**Exercise prompt:** Down to the final line, print the records again exactly.

**Data records:**
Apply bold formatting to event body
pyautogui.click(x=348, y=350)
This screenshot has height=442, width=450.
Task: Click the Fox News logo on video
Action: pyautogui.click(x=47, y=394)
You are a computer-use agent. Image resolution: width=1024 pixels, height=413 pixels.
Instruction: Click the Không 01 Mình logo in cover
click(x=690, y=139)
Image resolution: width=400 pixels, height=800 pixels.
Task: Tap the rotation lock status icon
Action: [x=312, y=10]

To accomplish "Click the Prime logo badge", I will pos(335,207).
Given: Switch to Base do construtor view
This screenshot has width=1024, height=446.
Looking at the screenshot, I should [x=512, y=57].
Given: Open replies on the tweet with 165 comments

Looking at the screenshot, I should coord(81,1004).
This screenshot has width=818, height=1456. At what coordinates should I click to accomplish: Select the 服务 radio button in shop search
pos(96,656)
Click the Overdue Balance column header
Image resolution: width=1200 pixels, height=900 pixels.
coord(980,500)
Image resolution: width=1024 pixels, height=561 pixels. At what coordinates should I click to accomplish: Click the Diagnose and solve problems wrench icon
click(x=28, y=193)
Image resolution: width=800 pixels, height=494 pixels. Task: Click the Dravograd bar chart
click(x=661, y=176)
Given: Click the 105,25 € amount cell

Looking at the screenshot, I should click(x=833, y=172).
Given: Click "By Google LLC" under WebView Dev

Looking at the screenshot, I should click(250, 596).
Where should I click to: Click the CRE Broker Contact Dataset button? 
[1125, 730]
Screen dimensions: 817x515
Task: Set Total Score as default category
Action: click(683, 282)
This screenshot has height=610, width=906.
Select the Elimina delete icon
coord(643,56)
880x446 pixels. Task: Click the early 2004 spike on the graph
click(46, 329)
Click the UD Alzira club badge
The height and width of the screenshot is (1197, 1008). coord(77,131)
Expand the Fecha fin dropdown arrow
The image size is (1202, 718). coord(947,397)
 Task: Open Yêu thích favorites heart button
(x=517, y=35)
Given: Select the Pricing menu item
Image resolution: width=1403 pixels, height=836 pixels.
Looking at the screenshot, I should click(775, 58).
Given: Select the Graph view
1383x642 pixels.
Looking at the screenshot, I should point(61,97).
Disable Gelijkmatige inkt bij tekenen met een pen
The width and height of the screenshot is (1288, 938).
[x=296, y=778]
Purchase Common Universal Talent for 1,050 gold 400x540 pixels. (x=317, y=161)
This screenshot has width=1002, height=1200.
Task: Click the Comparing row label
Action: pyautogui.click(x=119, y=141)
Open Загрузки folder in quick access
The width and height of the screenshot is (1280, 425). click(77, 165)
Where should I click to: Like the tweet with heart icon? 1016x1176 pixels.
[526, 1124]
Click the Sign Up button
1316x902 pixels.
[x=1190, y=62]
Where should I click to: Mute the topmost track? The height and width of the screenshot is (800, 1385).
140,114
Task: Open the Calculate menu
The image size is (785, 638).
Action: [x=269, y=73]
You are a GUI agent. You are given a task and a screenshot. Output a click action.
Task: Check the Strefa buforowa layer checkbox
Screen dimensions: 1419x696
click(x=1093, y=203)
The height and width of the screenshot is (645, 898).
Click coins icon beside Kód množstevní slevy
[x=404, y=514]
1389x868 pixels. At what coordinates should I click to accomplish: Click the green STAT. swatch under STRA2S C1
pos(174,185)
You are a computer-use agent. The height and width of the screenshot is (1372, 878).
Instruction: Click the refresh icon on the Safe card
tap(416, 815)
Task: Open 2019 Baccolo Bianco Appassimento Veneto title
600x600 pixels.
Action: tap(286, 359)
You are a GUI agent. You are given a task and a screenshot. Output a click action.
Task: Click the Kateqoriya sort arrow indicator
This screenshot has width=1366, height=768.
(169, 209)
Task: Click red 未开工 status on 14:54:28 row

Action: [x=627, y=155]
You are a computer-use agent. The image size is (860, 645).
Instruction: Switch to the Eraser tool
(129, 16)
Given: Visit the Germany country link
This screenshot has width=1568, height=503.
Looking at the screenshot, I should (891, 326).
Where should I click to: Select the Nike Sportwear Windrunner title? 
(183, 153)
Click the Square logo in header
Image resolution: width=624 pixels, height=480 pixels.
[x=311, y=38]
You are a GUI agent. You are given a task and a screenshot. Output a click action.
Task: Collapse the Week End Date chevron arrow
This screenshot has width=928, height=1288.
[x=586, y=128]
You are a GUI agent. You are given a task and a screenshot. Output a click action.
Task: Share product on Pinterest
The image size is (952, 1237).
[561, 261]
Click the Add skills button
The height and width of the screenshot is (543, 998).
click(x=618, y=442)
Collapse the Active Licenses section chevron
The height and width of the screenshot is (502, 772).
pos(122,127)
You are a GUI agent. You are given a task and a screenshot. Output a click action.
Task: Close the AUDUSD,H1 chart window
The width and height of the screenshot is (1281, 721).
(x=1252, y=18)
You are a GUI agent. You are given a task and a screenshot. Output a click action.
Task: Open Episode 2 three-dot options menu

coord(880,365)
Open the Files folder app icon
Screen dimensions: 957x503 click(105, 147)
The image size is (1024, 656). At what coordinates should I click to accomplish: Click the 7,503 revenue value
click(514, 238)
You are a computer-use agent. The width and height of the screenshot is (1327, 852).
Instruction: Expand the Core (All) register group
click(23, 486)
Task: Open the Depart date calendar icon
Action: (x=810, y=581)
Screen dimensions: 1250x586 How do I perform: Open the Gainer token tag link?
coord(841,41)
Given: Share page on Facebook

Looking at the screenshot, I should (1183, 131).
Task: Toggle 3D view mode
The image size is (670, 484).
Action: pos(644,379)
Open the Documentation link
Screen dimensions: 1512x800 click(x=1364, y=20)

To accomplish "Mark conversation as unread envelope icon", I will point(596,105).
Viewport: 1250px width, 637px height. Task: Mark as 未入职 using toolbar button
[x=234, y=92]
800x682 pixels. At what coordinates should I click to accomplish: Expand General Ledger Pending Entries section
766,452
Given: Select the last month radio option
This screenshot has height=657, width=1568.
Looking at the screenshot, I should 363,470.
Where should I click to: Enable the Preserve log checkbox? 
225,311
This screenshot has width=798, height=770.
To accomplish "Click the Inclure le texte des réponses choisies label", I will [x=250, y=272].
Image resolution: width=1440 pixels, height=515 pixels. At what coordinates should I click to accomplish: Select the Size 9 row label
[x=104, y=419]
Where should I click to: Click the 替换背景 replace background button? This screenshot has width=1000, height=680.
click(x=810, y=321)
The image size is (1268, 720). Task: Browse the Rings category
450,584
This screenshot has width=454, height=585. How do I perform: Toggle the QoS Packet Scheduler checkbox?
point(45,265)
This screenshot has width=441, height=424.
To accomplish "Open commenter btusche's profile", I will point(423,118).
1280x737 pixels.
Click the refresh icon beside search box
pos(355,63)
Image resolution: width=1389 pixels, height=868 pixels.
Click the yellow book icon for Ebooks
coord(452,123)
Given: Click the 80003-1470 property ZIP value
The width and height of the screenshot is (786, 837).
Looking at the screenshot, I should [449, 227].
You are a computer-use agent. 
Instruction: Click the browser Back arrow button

**Answer to this exercise:**
Apply bold formatting to event body
pyautogui.click(x=348, y=350)
This screenshot has height=442, width=450.
Task: Click the Fox News logo on video
Action: pyautogui.click(x=47, y=394)
You are a computer-use agent. Image resolution: width=1024 pixels, height=413 pixels.
Instruction: Click the Không 01 Mình logo in cover
click(x=690, y=139)
Image resolution: width=400 pixels, height=800 pixels.
Task: Tap the rotation lock status icon
Action: [x=312, y=10]

To accomplish "Click the Prime logo badge", I will pos(335,207).
Given: Switch to Base do construtor view
This screenshot has width=1024, height=446.
Looking at the screenshot, I should [x=512, y=57].
Given: Open replies on the tweet with 165 comments

Looking at the screenshot, I should coord(81,1004).
This screenshot has width=818, height=1456. At what coordinates should I click to accomplish: Select the 服务 radio button in shop search
pos(96,656)
Click the Overdue Balance column header
Image resolution: width=1200 pixels, height=900 pixels.
coord(980,500)
Image resolution: width=1024 pixels, height=561 pixels. At what coordinates should I click to accomplish: Click the Diagnose and solve problems wrench icon
click(x=28, y=193)
Image resolution: width=800 pixels, height=494 pixels. Task: Click the Dravograd bar chart
click(x=661, y=176)
Given: Click the 105,25 € amount cell

Looking at the screenshot, I should click(x=833, y=172).
Given: Click "By Google LLC" under WebView Dev

Looking at the screenshot, I should click(250, 596).
Where should I click to: Click the CRE Broker Contact Dataset button? 
[1125, 730]
Screen dimensions: 817x515
Task: Set Total Score as default category
Action: click(683, 282)
This screenshot has height=610, width=906.
Select the Elimina delete icon
coord(643,56)
880x446 pixels. Task: Click the early 2004 spike on the graph
click(46, 329)
Click the UD Alzira club badge
The height and width of the screenshot is (1197, 1008). coord(77,131)
Expand the Fecha fin dropdown arrow
The image size is (1202, 718). coord(947,397)
 Task: Open Yêu thích favorites heart button
(x=517, y=35)
Given: Select the Pricing menu item
Image resolution: width=1403 pixels, height=836 pixels.
Looking at the screenshot, I should click(775, 58).
Given: Select the Graph view
1383x642 pixels.
Looking at the screenshot, I should point(61,97).
Disable Gelijkmatige inkt bij tekenen met een pen
The width and height of the screenshot is (1288, 938).
[x=296, y=778]
Purchase Common Universal Talent for 1,050 gold 400x540 pixels. (x=317, y=161)
This screenshot has width=1002, height=1200.
Task: Click the Comparing row label
Action: pyautogui.click(x=119, y=141)
Open Загрузки folder in quick access
The width and height of the screenshot is (1280, 425). click(77, 165)
Where should I click to: Like the tweet with heart icon? 1016x1176 pixels.
[526, 1124]
Click the Sign Up button
1316x902 pixels.
[x=1190, y=62]
Where should I click to: Mute the topmost track? The height and width of the screenshot is (800, 1385).
140,114
Task: Open the Calculate menu
The image size is (785, 638).
Action: [x=269, y=73]
You are a GUI agent. You are given a task and a screenshot. Output a click action.
Task: Check the Strefa buforowa layer checkbox
Screen dimensions: 1419x696
click(x=1093, y=203)
The height and width of the screenshot is (645, 898).
Click coins icon beside Kód množstevní slevy
[x=404, y=514]
1389x868 pixels. At what coordinates should I click to accomplish: Click the green STAT. swatch under STRA2S C1
pos(174,185)
You are a computer-use agent. The height and width of the screenshot is (1372, 878).
Instruction: Click the refresh icon on the Safe card
tap(416, 815)
Task: Open 2019 Baccolo Bianco Appassimento Veneto title
600x600 pixels.
Action: tap(286, 359)
You are a GUI agent. You are given a task and a screenshot. Output a click action.
Task: Click the Kateqoriya sort arrow indicator
This screenshot has width=1366, height=768.
(169, 209)
Task: Click red 未开工 status on 14:54:28 row

Action: [x=627, y=155]
You are a computer-use agent. The image size is (860, 645).
Instruction: Switch to the Eraser tool
(129, 16)
Given: Visit the Germany country link
This screenshot has width=1568, height=503.
Looking at the screenshot, I should (891, 326).
Where should I click to: Select the Nike Sportwear Windrunner title? 
(183, 153)
Click the Square logo in header
Image resolution: width=624 pixels, height=480 pixels.
[x=311, y=38]
You are a GUI agent. You are given a task and a screenshot. Output a click action.
Task: Collapse the Week End Date chevron arrow
This screenshot has width=928, height=1288.
[x=586, y=128]
You are a GUI agent. You are given a task and a screenshot. Output a click action.
Task: Share product on Pinterest
The image size is (952, 1237).
[561, 261]
Click the Add skills button
The height and width of the screenshot is (543, 998).
click(x=618, y=442)
Collapse the Active Licenses section chevron
The height and width of the screenshot is (502, 772).
pos(122,127)
You are a GUI agent. You are given a task and a screenshot. Output a click action.
Task: Close the AUDUSD,H1 chart window
The width and height of the screenshot is (1281, 721).
(x=1252, y=18)
You are a GUI agent. You are given a task and a screenshot. Output a click action.
Task: Open Episode 2 three-dot options menu

coord(880,365)
Open the Files folder app icon
Screen dimensions: 957x503 click(105, 147)
The image size is (1024, 656). At what coordinates should I click to accomplish: Click the 7,503 revenue value
click(514, 238)
You are a computer-use agent. The width and height of the screenshot is (1327, 852).
Instruction: Expand the Core (All) register group
click(23, 486)
Task: Open the Depart date calendar icon
Action: (x=810, y=581)
Screen dimensions: 1250x586 How do I perform: Open the Gainer token tag link?
coord(841,41)
Given: Share page on Facebook

Looking at the screenshot, I should (1183, 131).
Task: Toggle 3D view mode
The image size is (670, 484).
Action: pos(644,379)
Open the Documentation link
Screen dimensions: 1512x800 click(x=1364, y=20)

To accomplish "Mark conversation as unread envelope icon", I will point(596,105).
Viewport: 1250px width, 637px height. Task: Mark as 未入职 using toolbar button
[x=234, y=92]
800x682 pixels. At what coordinates should I click to accomplish: Expand General Ledger Pending Entries section
766,452
Given: Select the last month radio option
This screenshot has height=657, width=1568.
Looking at the screenshot, I should 363,470.
Where should I click to: Enable the Preserve log checkbox? 
225,311
This screenshot has width=798, height=770.
To accomplish "Click the Inclure le texte des réponses choisies label", I will [x=250, y=272].
Image resolution: width=1440 pixels, height=515 pixels. At what coordinates should I click to accomplish: Select the Size 9 row label
[x=104, y=419]
Where should I click to: Click the 替换背景 replace background button? This screenshot has width=1000, height=680.
click(x=810, y=321)
The image size is (1268, 720). Task: Browse the Rings category
450,584
This screenshot has width=454, height=585. How do I perform: Toggle the QoS Packet Scheduler checkbox?
point(45,265)
This screenshot has width=441, height=424.
To accomplish "Open commenter btusche's profile", I will point(423,118).
1280x737 pixels.
Click the refresh icon beside search box
pos(355,63)
Image resolution: width=1389 pixels, height=868 pixels.
Click the yellow book icon for Ebooks
coord(452,123)
Given: Click the 80003-1470 property ZIP value
The width and height of the screenshot is (786, 837).
Looking at the screenshot, I should [449, 227].
You are a computer-use agent. 
Instruction: Click the browser Back arrow button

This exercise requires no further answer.